Ben Davis has described McNaughton's art as "always ... mediocre", and as "highly functional memes". He further compared McNaughton to religious artist Harry Anderson, and wrote that although many Twitter users think that McNaughton's artwork is to "trigger the libs", McNaughton is trying to represent an honestly held viewpoint by some Trump supporters. McNaughton himself stated that he doesn't intend to "trigger liberals", but rather "to inspire".

Steve Rose in The Guardian, while describing The Forgotten Man, identified McNaughton's work in the tradition of Norman Rockwell. Rose went on to say that McNaughton's art "provokes derision and parody more than outrage".

John McDonald in The Sydney Morning Herald described McNaughton's work as "pure propaganda", and went on to say that it provokes "similar feeling[s] of self-satisfaction that grips liberal-minded viewers ... looking at a work that celebrates a feminist or anti-racist position". Pulitzer Prize winning art critic Jerry Saltz described McNaughton's art as “bad academic derivative realism,” and “typical propaganda art, drop-dead obvious in message” which "panders and preaches to the converted and tells them what they already believe."
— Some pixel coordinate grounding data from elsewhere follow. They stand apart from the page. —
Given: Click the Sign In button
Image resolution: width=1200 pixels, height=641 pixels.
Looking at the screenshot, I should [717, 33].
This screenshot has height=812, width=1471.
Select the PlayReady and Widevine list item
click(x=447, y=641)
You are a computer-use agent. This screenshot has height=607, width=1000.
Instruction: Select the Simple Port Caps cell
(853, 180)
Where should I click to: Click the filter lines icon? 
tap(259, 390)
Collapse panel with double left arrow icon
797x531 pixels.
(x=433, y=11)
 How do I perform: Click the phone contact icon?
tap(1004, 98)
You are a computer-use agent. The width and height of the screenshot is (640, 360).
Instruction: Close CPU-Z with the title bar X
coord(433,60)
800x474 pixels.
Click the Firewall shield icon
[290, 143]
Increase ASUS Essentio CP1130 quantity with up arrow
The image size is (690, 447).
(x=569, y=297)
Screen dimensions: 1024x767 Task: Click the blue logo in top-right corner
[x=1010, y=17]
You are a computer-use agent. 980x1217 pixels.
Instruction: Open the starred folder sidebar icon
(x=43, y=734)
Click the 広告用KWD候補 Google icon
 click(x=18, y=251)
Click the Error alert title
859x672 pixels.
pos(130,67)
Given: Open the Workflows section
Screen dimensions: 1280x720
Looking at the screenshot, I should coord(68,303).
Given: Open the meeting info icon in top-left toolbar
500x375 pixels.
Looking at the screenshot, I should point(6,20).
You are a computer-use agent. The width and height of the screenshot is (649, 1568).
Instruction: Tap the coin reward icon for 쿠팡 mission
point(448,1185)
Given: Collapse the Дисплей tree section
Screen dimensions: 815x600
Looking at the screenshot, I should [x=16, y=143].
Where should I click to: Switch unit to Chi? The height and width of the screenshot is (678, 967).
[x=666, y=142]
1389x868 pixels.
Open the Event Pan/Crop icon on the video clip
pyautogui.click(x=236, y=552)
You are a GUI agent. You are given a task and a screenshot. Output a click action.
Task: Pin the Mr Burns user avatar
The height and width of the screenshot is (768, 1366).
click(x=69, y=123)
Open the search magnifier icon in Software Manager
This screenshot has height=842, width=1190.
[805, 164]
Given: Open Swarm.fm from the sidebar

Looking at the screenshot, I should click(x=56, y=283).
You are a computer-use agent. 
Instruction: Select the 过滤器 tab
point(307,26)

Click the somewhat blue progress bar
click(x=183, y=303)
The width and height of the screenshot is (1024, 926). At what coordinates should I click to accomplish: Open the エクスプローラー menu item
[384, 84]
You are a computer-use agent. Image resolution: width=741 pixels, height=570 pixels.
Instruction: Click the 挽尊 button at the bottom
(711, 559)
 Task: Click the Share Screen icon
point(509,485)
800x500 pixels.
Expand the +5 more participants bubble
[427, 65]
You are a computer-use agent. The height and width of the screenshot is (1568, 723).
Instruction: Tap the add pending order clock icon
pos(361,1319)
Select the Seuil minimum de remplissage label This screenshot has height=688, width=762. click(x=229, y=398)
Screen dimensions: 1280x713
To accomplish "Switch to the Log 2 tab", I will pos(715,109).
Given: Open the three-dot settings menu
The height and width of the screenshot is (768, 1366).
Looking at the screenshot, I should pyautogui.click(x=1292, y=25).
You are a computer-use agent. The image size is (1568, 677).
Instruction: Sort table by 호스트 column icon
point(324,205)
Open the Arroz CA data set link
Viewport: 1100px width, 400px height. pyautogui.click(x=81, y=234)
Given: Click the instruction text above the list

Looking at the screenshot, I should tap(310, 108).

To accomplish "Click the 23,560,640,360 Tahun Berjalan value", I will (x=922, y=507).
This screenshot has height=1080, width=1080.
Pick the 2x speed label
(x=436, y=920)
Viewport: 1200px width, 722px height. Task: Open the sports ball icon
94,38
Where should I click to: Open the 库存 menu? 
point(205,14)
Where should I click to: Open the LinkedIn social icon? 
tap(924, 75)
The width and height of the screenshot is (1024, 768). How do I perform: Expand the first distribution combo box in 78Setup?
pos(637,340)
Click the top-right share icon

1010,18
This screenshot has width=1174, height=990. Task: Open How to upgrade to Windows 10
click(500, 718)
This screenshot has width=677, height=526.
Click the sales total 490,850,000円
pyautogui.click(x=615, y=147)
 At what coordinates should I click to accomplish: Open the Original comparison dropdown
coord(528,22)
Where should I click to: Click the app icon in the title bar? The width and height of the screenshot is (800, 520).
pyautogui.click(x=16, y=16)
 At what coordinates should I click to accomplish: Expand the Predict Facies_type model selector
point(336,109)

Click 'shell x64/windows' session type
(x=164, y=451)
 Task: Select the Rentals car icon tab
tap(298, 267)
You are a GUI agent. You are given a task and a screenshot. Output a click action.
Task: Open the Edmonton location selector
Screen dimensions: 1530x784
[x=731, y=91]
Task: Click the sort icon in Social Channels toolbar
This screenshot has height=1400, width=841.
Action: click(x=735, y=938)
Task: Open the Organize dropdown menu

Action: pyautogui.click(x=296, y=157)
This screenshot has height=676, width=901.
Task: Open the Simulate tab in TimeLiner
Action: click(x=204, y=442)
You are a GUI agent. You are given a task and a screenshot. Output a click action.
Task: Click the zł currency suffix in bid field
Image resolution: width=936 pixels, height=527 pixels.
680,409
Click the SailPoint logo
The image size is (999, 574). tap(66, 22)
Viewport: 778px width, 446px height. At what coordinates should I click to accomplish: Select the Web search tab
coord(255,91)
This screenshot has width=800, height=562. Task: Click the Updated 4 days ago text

The Salt Lake Tribune has nicknamed McNaughton the "Provo provocateur."

==Personal life==
McNaughton is married, a devout member of The Church of Jesus Christ of Latter-day Saints, and went on a mission for his faith to Japan in his youth. In the 2016 Republican Party presidential primaries, McNaughton supported Ted Cruz, and following Trump's victory, described himself as a "Trump observer" instead of a supporter.